You'd think after almost a year of traveling we would be aware of all so called tricks of the trade in regards to ripping off tourists. But no yet again we were the suckers. Having been unable to go rafting we instead used the travel agent to buy an onward ticket to Puno, a small town on Lake Titicaca. With a 10AM bus organised we headed to the station with plenty of time to spare so we were surprised when we presented our ticket to the appropriate counter and one person ran off with our ticket and another took us to the counter to pay a departure tax. We were then presented with a different ticket for another company and quickly shoved onto a bus about to pull out. As we left the station Megan looked at the tickets and noticed that the prices listed on then was 10 Sol, a big difference to the 35 Sol each we had paid to the tour guide. Yet again we had been the sucker!

The day could only get worse.

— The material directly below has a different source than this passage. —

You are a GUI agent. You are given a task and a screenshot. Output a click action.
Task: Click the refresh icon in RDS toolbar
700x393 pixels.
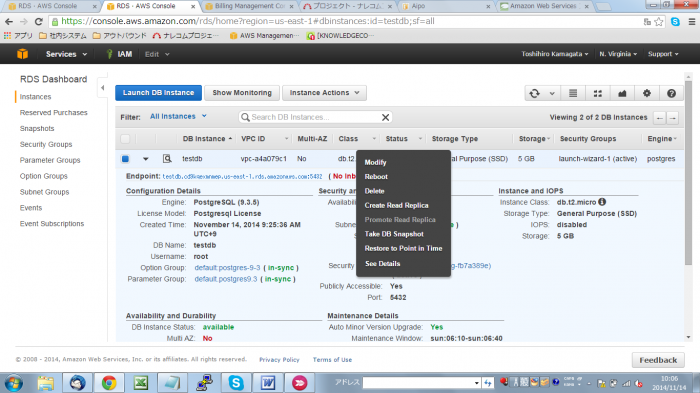pyautogui.click(x=534, y=93)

The original bus we had booked was supposed to have a toilet so we had no qualms in drinking a huge cup of tea and glass of freshly squeezed OJ with our breakfast. Unfortunately the bus we ended up on had no such toilet facility and so after an hour we were both busting for the loo. Rick was successful in ignoring his need, Megan however was getting more and more desperate by the second. Eventually she got Rick to ask the driver when we would be stopping for a break and was told ten minutes. That was fine she thought she could just about make ten minutes. Forty minutes later she seriously fearing she would either wet herself of burst her bladder; this time when Rick asked when we were stopping he was ignored. Eventually a nice man across from us banged on the door until it was opened (on some buses here they are locked from the driver's side so you need to knock loudly to get let out) and was also told ten minutes. No way could Megan even wait one minute and so she promptly turned on the waterworks and fearing she was going to vomit, not realising her true predicament, they stopped the bus and allowed her off to run to the back and hide, though at this point she would have done her business in full view, being so desperate.

When she returned to the bus everyone was very sympathetic offering her a variety cures for travel sickness, not realising her true problem. Unfortunately for the rest of the ride Rick wouldn't allow her to read her book or eat anything in case they thought her a fraud.

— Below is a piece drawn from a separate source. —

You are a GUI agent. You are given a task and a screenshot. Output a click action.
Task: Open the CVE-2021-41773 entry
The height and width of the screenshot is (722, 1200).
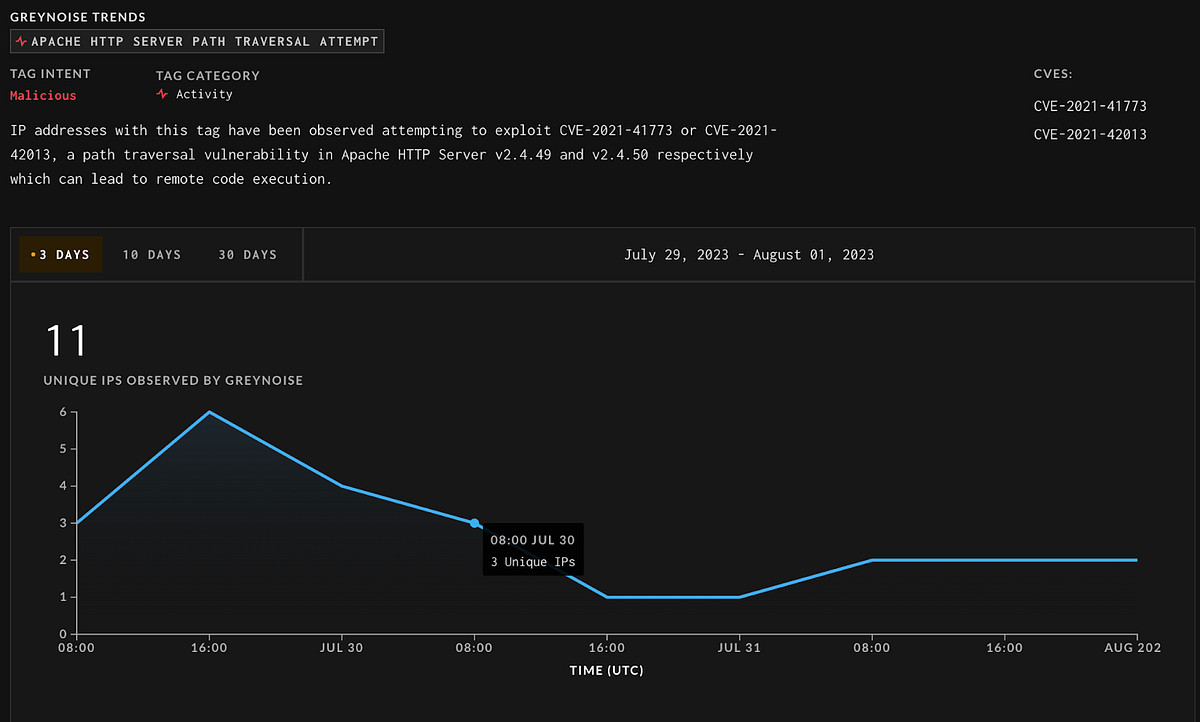pyautogui.click(x=1090, y=105)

Eventually arriving in Puno we quickly found a hotel and wandered off the find out why all the flags were at half mast. Turns out an ex-president passed away the day before, aged 70.

We have a confession to make. We didn't think we would suffer from altitude sickness. We stand to be did we suffer. Arriving in Puno at 3820 metres above sea level we found it difficult to walk up the street without huffing and puffing and felt a little uncomfortable with headaches. On the second day at this altitude we awoke with splitting headaches, blocked noses, Rick had bloodshot eyes and Megan was a little unsettled at the palpitations she kept getting every time she walked for more than 2 minutes. Not fun but thankfully it only lasted a day and we were feeling much better the following day for our tour of the reed based Uros Islands on Lake Titicaca. Whilst languishing in our room we did have a great bird's eye view of the Lord of the Miracles celebration taking place in our street.

Lake Titicaca is a massive expanse of water, the highest navigable lake in the world. On our third day in Puno we took a tour out to one of the traditional reed islands. The people that live out in the middle of this great expanse of water build their islands out of the plentiful reeds growing on the lake. They did so to escape the aggressive Incas and Collas and led an isolated existence until the tourists rocked up. That said we can't really talk because we also took part in a tour. It was interesting to see their self sufficient way of life but in a way felt sad that they rely so much on the tourist trade and cannot lead the quiet life their ancestors did.

After our tour we walked along the shore back to town, checking out the wool and wool related products for sale, and took a paddle boat for a spin on a little sectioned off part of the lake. We also made a new friend, a German girl called Silke, on the island tour. We enjoyed dinner with her and spent the evening exchanging travel tips and stories.